Quel est votre rôle ?

 Le rôle du médiateur est d’être un intermédiaire entre l’administration et les administrés. L’objectif est de rendre l’administration plus accessible et de faciliter l’accès aux services de la Ville et de la Métropole pour les administrés. Nous sommes également un intermédiaire pour les services de l’administration c’est-à-dire qu’ils peuvent nous solliciter quand ils ont des dossiers compliqués. Ce service est pour tout le monde. Nous sommes plus sollicités par les administrés mais il y a maintenant des services qui nous sollicitent. Je ne suis pas un juge, je ne peux pas rendre de décision sur une position de l’administration contestée par un administré. Je suis là pour accompagner, en règle générale un administré qui n’est pas satisfait d’une décision ou un administré qui n’a pas de réponse à une demande. L’objectif est de renouer le dialogue, la communication. On pourrait dire que le médiateur est un facilitateur de communication, dans les deux sens.

À quel moment intervenez-vous ?

©DR


 Nous intervenons en amont, avant que l’administré ne saisisse le juge, mais nous pouvons aussi intervenir une fois que le juge a été saisi car nous avons signé une convention avec le Tribunal administratif de Nice en 2021. À Nice il y a un référent médiation, Amaury Lenoir, qui est très actif et qui a favorisé cette convention. Elle prévoit que lorsque le Tribunal administratif est saisi d’un dossier dans lequel la Ville ou la Métropole est en cause, il peut proposer une médiation et confier le dossier à notre service, si les parties en sont d’accord. Il faut que l’administré soit rassuré sur l’indépendance du médiateur. Quand vous entendez « médiateur de la Ville et de la Métropole  », vous vous dites «  Il dépend de la Ville ou de la Métropole » or j’ai vraiment une position très externalisée. Je n’ai pas de lien hiérarchique, avec aucun des services. J’ai été désignée par une délibération du conseil municipal puis du conseil métropolitain et je suis extérieure à l’administration. J’ai toute liberté pour agir dans mes fonctions.

Arrivez-vous à convaincre les administrés que vous êtes totalement indépendante ?

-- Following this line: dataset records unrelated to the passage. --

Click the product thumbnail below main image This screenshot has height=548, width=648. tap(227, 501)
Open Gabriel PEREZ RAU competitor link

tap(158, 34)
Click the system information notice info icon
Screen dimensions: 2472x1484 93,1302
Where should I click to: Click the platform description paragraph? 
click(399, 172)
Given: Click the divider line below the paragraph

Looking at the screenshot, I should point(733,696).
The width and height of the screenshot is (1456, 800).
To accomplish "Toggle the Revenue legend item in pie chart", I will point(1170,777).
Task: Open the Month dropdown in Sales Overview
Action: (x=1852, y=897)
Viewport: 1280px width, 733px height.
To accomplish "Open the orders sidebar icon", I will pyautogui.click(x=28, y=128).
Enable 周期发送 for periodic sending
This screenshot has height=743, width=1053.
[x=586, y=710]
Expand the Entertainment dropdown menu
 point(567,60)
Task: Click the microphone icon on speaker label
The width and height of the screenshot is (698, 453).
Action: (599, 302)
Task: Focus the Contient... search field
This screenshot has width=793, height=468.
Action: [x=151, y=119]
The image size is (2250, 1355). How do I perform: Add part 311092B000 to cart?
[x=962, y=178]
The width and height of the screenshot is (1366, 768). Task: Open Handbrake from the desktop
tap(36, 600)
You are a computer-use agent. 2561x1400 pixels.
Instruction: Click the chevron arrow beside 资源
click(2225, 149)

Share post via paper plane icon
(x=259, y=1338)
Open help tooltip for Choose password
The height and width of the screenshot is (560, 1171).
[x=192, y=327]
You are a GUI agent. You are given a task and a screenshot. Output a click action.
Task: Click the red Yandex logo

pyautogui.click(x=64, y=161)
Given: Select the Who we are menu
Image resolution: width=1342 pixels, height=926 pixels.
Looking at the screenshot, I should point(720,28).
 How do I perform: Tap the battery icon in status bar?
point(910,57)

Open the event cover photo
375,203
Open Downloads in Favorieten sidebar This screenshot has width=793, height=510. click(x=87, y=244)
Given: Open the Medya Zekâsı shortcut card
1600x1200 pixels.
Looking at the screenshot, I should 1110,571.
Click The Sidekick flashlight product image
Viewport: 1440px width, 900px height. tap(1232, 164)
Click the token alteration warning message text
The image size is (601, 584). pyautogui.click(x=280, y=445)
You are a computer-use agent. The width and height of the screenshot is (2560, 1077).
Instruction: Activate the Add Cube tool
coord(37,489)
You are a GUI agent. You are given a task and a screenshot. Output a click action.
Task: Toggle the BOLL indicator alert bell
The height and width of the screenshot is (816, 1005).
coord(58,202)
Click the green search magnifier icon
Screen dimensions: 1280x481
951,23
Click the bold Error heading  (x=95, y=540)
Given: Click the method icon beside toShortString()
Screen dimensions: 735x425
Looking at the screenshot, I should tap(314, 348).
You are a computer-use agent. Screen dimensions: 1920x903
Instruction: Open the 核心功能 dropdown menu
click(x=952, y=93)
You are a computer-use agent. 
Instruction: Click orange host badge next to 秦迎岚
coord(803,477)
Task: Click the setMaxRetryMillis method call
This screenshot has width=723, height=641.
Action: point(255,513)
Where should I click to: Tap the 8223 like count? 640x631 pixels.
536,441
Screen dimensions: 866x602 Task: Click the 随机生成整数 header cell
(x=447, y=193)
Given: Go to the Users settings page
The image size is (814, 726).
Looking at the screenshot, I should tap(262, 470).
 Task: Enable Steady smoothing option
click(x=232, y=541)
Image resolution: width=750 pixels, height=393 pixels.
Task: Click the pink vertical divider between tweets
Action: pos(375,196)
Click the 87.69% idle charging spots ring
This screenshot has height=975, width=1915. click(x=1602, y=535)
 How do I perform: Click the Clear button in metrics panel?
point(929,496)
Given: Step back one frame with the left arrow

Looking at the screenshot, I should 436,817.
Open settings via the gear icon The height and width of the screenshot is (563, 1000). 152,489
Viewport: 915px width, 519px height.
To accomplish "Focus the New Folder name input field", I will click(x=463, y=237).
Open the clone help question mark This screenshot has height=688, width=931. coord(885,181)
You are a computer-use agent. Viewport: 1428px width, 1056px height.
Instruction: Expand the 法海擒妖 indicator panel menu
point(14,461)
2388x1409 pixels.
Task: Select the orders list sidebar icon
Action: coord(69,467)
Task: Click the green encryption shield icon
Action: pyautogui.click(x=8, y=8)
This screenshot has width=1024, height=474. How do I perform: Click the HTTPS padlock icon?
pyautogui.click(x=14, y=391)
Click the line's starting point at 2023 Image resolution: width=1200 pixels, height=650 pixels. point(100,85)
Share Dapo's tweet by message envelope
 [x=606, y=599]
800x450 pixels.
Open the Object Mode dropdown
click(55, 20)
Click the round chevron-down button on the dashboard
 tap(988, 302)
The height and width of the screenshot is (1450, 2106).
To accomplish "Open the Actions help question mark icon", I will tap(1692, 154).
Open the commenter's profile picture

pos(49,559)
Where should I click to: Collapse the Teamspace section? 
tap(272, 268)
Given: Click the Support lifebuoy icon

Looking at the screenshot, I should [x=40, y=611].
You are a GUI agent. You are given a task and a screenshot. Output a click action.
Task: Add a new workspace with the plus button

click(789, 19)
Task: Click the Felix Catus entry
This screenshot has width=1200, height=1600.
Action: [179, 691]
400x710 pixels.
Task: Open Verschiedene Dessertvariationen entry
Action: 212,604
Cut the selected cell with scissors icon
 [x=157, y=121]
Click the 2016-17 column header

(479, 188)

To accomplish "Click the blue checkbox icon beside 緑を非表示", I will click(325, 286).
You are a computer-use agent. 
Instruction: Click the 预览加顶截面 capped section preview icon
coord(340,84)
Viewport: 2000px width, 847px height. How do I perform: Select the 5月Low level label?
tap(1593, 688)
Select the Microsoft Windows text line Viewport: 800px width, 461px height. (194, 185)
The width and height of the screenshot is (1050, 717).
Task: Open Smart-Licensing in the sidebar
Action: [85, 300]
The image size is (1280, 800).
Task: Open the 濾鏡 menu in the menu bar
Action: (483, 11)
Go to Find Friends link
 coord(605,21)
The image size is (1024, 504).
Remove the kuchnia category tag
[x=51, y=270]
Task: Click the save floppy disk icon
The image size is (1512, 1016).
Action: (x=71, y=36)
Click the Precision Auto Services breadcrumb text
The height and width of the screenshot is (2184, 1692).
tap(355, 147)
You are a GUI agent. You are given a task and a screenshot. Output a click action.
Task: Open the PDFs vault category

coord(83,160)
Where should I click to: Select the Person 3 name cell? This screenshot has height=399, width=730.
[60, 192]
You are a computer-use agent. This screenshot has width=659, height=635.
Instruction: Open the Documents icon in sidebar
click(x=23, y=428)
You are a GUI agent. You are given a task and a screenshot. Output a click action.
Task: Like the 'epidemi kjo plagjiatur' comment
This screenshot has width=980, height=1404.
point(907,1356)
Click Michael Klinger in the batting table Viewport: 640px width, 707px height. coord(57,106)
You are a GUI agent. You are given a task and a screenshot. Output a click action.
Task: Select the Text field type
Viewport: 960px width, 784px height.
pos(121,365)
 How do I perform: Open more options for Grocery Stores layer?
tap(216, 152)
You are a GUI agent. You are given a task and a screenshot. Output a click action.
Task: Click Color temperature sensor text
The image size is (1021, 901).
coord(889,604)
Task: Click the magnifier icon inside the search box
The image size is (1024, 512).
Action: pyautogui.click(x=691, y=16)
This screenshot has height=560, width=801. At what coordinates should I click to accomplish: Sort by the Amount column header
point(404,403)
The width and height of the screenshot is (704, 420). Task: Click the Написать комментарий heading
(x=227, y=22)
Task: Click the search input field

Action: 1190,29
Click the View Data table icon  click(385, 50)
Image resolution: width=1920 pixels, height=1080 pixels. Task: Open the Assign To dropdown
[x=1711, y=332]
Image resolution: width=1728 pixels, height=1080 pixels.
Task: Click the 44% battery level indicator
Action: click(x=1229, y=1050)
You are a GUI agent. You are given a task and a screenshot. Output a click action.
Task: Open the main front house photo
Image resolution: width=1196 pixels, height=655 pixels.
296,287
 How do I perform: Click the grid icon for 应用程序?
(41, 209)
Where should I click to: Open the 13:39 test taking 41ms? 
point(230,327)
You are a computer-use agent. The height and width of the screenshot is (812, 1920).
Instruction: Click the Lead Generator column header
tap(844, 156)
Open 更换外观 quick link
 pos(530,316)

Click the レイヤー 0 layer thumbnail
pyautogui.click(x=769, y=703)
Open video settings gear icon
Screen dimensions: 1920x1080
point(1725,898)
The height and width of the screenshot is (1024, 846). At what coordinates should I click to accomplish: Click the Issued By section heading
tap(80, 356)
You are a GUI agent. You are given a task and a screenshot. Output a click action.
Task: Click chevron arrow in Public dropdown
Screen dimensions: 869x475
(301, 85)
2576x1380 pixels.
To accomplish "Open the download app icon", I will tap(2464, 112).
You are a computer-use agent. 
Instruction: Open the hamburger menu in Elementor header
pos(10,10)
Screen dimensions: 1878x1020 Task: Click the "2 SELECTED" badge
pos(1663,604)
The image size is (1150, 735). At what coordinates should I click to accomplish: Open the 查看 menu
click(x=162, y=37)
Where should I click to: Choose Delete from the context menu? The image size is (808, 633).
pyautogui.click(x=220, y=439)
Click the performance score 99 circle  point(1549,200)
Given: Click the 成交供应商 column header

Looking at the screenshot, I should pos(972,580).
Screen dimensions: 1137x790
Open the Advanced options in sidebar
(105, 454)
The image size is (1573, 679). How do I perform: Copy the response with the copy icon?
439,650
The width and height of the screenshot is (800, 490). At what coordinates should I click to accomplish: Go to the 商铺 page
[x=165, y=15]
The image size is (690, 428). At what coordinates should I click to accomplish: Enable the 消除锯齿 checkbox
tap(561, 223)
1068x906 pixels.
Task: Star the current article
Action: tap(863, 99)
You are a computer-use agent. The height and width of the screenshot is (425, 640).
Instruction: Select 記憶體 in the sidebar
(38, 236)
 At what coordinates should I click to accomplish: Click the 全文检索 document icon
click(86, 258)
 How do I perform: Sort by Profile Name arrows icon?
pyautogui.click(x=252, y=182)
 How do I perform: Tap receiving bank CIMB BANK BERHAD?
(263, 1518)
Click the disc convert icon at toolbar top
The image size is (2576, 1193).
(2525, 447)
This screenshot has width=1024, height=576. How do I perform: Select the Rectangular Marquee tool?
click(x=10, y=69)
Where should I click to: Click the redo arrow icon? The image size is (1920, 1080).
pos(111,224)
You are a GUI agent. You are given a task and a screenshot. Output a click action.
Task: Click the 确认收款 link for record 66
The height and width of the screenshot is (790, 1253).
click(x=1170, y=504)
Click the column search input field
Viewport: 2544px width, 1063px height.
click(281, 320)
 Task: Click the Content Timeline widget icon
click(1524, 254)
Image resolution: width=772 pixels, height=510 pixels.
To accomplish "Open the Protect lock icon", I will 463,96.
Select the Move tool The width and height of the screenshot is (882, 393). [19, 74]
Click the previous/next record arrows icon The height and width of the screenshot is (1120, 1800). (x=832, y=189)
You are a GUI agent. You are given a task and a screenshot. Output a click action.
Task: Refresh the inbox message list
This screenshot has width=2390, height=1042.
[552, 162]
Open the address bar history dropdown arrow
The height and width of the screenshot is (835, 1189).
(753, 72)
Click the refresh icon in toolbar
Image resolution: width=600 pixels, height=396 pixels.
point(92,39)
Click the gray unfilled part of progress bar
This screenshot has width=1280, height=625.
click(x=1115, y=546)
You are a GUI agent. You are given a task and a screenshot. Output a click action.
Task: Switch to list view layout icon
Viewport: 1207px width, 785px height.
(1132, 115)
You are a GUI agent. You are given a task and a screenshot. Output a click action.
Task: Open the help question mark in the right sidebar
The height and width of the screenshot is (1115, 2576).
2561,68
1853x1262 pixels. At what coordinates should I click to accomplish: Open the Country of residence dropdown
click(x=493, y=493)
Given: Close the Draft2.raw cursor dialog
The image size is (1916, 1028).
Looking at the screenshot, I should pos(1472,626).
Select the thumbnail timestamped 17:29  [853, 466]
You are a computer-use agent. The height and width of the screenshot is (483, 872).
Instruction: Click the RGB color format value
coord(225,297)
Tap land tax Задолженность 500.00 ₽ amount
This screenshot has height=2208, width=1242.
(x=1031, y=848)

 Je l’espère, au regard de nos résultats, puisque dans plus de 60 % des cas nous trouvons une solution favorable au requérant. Il y a 50 % des cas où l’administration peut revoir sa position et 10 % des cas où l’on trouve une solution médiane. Afin que les services ne soient pas réticents à venir en médiation, nous leur disons que nous sommes là pour expliquer ce qu’ils ont fait. Il ne s’agit pas de dire « Vous avez mal fait votre travail  » ou «  Il faut revoir votre position ». Souvent, il manque un élément parce que les services ont répondu vite ou parce que l’administré n’a pas donné toutes les pièces. Mon travail consiste aussi à aider l’administré à mettre de l’ordre dans son dossier. L’administration ne peut pas changer le règlement car il faut une équité entre tous les administrés. Ma position est de dire : est-ce que vous avez tous les éléments pour appliquer le règlement, est-ce que l’administré a prouvé tout ce qu’il fallait ? Et, surtout, il faut bien expliquer la position de l’administration aux administrés. Souvent quand on leur explique ils nous disent : « Maintenant j’ai compris  ».


Comment travaillez-vous ?

 On fait un peu un travail de Sherlock Holmes avec mon équipe (Pascale Carbonel, assistante, Hélène Ghignoni et Laura Ricciarelli, chargées de projet, et un médiateur adjoint Vanessa Ribas-Bourguigon). On regarde l’ensemble du dossier, des deux côtés : les faits, la présentation des pièces et la position juridique également. Nous allons un peu « challenger » l’administration sur sa position : pourquoi dites-vous que ce n’est pas possible ? Sur quels fondements juridiques ? Quelle est la loi applicable, le règlement ? Souvent, les services disent oui ou non parce qu’ils en ont l’habitude mais on leur demande de bien justifier de leur position, au regard des règlements et de la loi. Et on demande à l’administré s’il a bien donné tous les documents. Nous pouvons traiter des dossiers par mail ou par téléphone mais les réunions dans les services ou sur site sont très importantes car cela permet d’avoir les deux visions et de reformuler, d’expliquer.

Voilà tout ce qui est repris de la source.